In 1722, the family donated the broken monument to Clement XII, who restored and reunited the two pieces of the Obelisk's shaft, and ordered it moved to the Scala Sancta in the Piazza di San Giovanni in Laterano in 1734. It was kept horizontal, until it was re-erected in 1789 by Pope Pius VI by the architect Giovanni Antinori in its present location, and dedicated to the Holy Trinity.

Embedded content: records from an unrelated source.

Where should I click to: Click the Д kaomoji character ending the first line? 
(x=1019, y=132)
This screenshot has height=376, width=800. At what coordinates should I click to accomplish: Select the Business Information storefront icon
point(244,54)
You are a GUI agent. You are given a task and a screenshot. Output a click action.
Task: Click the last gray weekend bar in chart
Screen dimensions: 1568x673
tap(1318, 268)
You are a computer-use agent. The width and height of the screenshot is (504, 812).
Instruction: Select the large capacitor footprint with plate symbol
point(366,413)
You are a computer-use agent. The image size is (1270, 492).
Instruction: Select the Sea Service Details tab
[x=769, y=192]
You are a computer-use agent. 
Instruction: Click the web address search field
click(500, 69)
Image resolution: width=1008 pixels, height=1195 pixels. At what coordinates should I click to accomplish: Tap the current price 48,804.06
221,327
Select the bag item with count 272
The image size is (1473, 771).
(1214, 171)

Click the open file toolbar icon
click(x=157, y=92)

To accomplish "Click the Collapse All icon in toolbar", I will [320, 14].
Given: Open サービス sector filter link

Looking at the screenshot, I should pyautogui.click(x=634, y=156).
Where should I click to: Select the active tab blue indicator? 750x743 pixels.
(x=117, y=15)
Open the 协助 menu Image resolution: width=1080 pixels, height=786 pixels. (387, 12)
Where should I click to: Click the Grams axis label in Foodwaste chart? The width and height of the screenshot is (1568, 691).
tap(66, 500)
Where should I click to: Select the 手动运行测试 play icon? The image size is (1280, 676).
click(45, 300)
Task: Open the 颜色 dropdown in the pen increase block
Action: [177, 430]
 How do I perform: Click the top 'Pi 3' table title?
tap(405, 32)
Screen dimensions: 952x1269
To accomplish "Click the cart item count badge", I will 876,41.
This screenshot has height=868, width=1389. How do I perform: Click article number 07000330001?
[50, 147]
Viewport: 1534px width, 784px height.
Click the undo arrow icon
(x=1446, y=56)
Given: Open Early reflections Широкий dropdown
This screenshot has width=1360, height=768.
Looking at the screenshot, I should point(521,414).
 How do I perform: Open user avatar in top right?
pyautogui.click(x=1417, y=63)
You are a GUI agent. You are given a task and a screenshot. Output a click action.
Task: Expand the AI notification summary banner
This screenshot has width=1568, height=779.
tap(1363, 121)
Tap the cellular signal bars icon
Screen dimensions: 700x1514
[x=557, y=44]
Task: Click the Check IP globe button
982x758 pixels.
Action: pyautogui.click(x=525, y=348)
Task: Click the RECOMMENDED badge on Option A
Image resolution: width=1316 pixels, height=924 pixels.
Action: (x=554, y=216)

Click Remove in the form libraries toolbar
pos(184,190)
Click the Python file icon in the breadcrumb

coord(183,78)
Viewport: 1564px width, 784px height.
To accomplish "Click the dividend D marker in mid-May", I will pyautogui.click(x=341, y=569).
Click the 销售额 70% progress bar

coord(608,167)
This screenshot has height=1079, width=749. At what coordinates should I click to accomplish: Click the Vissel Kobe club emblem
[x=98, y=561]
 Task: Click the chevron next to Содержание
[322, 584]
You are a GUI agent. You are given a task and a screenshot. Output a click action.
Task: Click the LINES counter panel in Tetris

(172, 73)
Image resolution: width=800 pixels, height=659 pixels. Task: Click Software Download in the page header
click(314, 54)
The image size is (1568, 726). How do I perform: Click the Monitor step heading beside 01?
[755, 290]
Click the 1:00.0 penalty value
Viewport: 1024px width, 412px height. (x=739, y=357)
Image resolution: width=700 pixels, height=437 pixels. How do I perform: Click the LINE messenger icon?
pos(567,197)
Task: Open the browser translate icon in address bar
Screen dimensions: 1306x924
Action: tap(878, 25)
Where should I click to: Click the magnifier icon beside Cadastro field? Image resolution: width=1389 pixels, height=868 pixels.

The Monument was capped with a top-element in bronze, featuring a Latin cross, a star-burst, and a small pine cone. The Cross is reported to contain a fragment of the True Cross, and relics of Saint Joseph, Saint Francis of Paola, Saint Pius V, and the apostles Peter and Paul. These three elements are in turn mounted upon a Fleur-de-Lys, the heraldic symbol of the French King, as the monument and the church before which it now stands were funded by the Kingdom of France.

===The Pedestal===

The Obelisk's original, monolithic, pedestal was rediscovered in 1843. It was in the Gardens of Sallust, where it had been buried, and was uncovered while removing a tree-stump. It was moved to the Villa Ludovisi and put away. Mussolini decided to make use of it in 1926 in order to construct a monument, an Altar, to those who had died during the 1922 March on Rome. It was named the Ara dei Caduti Fascisti and stood on the Capitoline Hill, between the Pallazzo Senatorio (Rome's City Hall) and the Church of Santa Maria in Ara Coeli. It was topped with a marble installation an engraved with a dedication. After the fall of the Fascist regime in Italy it was stripped of its marble decorations, inverted, and moved into a corner of the Campidoglio with its inscription facing against a Roman wall, in order to obscure the memory of its use as a Fascist memorial.

==Texts==

The Text and Translation of the Inscriptions on the Pedestal
| Latin Text | Translation | Image |
|---|---|---|
| PIVS·VI·PONT·MAX· OBELISCVM·SALLVSTIANVM QVEM·PROLAPSIONE·DIFFRACTVM SVPERIOR·AETAS IACENTEM·RELIQVERAT COLLI·HORTVLORVM IN·SVBSIDENTIVM·VIARVM PROSPECTV·IMPOSITVM TROPAEO CRVCIS·PRAEFIXO TRINITATI·AVGVSTAE DEDICAVIT | Pius VI, Supreme Pontiff, dedicates to the August Trinity, with the trophy of the Cross fixed on its summit, this Sallustian obelisk – which in a former age, after it had been shattered by a collapse, had been left lying neglected – and having placed it on the Pincian Hill (the Hill of Gardens) so as to be seen above the roads that descend below. |  |
| III·EIDVS APRIL ANNO·M·DCC LXXXVIIII | On the 3rd day before the Ides of April, in the year 1789 (11 April 1789). |  |
| SACRI PRINCIPATVS EIVS ANNO·XV | In the 15th year of his sacred reign. |  |

The Text inscribed by Mussolini on the original pedestal
| Italian | Translation | Sources |
|---|---|---|
| QVESTA PIETRA SV COLLE IMPERIALE D'ROMA RICORDERA NEI SECOLI IL SACRIFICIO EROICO DEI CADVTI PER LA RIVOLVZIONE DELLE CAMICIE NERE XXVIII OTTOBRE ANNO V | This stone on the Imperial Hill of Rome will remember for centuries the heroic sacrifice of the fallen for the Revolution of the Blackshirts. 28 October, Year V. |  |

Translations of the rest of the Hieroglyphic text on the obelisk is a pastiche of the text engraved upon the Flaminio Obelisk.